Oía lo que me decía Padre, pero tenía la cabeza demasiado caliente para pensar en el significado de sus palabras. Agaché la cabeza y, en voz baja, dije:

—Te equivocas.

—¿Qué has dicho?

Lo miré.

—No fue ninguna coincidencia.

Padre levantó un brazo y cerró la puerta del armario de golpe. Entonces se inclinó sobre el fregadero y dijo:

—¡Pasas demasiado tiempo en esa habitación!

—¡Tengo un don! —exclamé—. ¡Hice un milagro!

Entonces se acercó a mí y dijo:

—Quiero que te olvides de todo eso ahora mismo, ¿me has entendido? Tú no tienes ningún don. Tú no puedes hacer milagros. ¿Queda claro?
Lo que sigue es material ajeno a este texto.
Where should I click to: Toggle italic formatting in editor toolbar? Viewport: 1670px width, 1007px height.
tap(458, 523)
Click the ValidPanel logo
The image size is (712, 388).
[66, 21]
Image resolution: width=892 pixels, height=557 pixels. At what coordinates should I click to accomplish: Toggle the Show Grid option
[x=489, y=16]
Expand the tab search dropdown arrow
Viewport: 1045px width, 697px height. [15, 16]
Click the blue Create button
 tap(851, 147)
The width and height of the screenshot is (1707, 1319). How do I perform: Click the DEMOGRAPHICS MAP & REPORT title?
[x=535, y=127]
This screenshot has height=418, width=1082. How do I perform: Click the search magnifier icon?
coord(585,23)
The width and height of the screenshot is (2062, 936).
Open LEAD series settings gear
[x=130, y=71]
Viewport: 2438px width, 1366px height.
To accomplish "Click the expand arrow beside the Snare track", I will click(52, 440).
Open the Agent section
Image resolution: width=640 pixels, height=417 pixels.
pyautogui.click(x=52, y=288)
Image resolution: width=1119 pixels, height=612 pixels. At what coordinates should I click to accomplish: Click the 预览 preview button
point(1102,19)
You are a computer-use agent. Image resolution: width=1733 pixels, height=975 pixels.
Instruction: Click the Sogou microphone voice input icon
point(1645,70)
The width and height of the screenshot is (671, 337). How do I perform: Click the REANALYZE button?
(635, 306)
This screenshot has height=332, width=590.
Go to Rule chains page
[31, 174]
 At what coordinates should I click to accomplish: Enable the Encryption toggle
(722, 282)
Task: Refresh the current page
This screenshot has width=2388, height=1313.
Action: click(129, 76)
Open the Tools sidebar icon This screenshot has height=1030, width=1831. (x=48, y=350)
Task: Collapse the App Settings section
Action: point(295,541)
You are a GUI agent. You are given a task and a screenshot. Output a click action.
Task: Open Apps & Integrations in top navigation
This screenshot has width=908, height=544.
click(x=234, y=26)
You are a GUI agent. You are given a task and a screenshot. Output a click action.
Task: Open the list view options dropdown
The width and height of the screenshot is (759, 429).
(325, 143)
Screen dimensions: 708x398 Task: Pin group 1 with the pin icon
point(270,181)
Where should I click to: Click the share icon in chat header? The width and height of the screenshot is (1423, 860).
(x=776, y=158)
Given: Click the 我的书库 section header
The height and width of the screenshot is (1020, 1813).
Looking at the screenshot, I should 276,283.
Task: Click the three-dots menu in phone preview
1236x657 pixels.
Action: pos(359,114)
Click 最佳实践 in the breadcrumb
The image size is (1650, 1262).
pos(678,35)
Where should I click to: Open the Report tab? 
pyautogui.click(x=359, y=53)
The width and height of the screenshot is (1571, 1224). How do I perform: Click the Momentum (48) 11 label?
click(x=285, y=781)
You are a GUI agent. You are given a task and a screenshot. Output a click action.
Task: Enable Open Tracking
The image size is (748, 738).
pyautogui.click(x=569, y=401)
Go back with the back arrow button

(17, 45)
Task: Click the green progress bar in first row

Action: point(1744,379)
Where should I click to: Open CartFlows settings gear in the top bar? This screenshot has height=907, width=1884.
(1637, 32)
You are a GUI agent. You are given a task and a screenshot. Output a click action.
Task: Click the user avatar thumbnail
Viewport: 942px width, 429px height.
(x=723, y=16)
Oía nuestra respiración y el goteo del grifo. Me dolía el pecho.

—¿Queda claro? —repitió Padre.

Por un instante, el dolor del pecho no me dejó respirar. Y entonces fue como si apagaran un interruptor y dejé de notar aquel calor. El dolor desapareció y me sentí fría y distanciada de las cosas.

—Sí —contesté, y fui hacia la puerta.

—¿Adónde vas?

—A mi habitación.

—Nada de eso. Cuanto menos tiempo pases en esa habitación, mejor. Seca los platos y después ya te buscaré otra tarea.

Sequé los platos y clasifiqué revistas de la Biblia. Puse las más viejas en lo alto del montón y las más recientes debajo. Fui a buscar cuatro cubos de leña pequeña y dos de carbón y los dejé junto a la Rayburn.

Padre me dijo que había amontonado muy bien la leña pequeña, pero lo dijo porque se sentía culpable por haberme gritado, como siempre. Yo no dije nada porque no quería perdonarlo tan fácilmente.

Esperé hasta las nueve y entonces dije buenas noches y subí a mi habitación y saqué mi diario y escribí todo esto, todo lo que había pasado desde el domingo. Porque era demasiado importante para no escribirlo, y ya que no podía hablar de ello tenía que escribirlo en algún sitio.